Ai Discharge non frega un bel niente di come suona la musica nel 2016. Loro sono duri e puri e se hanno inventato il D-beat un motivo c’è e se lo tengono ben stretto. Che album è “End Of Days“? Una mazzata.
C’è qualcosa di nuovo? No. Ma Tezz e Bones vi direbbero ancora una volta “E chi se ne frega?”. Un elemento nuovo in realtà c’è, Jeff “J.J.” Janiak che sostituisce Ratt alla voce, ed è un cambiamento che aggiunge ruvidezza e marciume all’insieme, il che è ottimo per un gruppo che nell’impatto sonoro trova la sua ragion d’essere.

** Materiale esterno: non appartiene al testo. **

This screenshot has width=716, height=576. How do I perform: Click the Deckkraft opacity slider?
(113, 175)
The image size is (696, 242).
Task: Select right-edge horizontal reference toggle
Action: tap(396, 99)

Quindici pezzi da ascoltare tutti d’un fiato, pregustandosi moshpit e ossa spezzate per i prossimi concerti della band. Spinti al massimo della velocità, Tezz&soci sfornano un album che trasuda anni Ottanta, che ricorda forse ai gruppi di oggi che cosa vuol dire essere delle icone Hardcore e che cos’è l’attitudine punk.

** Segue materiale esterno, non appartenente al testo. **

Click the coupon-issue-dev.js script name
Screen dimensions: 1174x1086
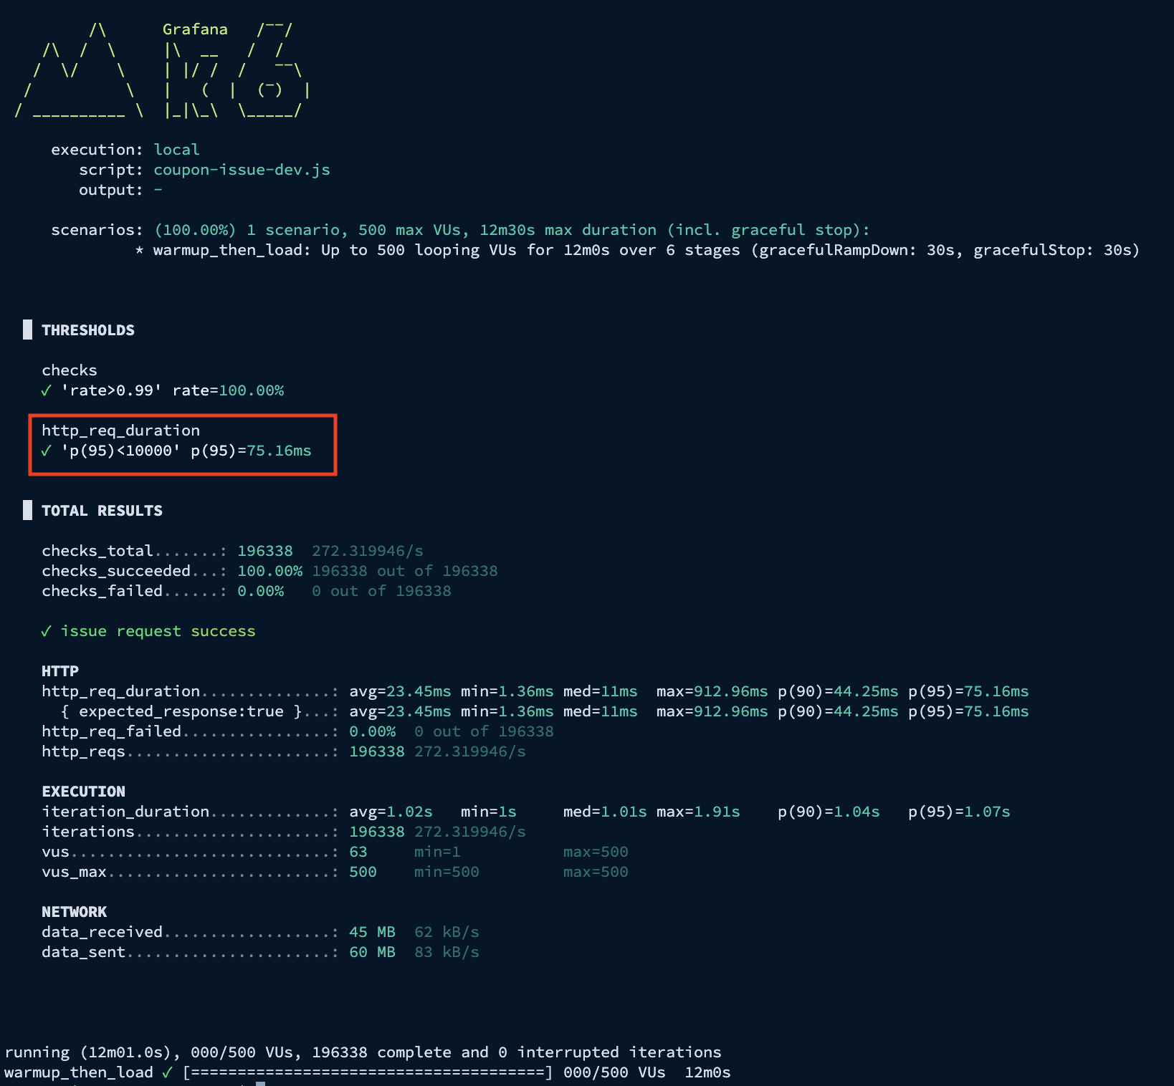point(242,170)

“End Of Days” è un pezzo che non sfigurerebbe su un album degli Slayer, con un tiro ed una potenza micidiali. “Hatebomb” è un chiaro omaggio ai Motorhead e a Lemmy, con una prova davvero notevole del nuovo arrivato J.J., mentre “Infected” è una macina che non lascia niente di intatto, timpani compresi.
Che cosa vi aspettate da un album dei Discharge? Qualsiasi cosa sia, qui c’è. E per un gruppo dalla storia lunga e travagliata come questo, è un traguardo eccellente.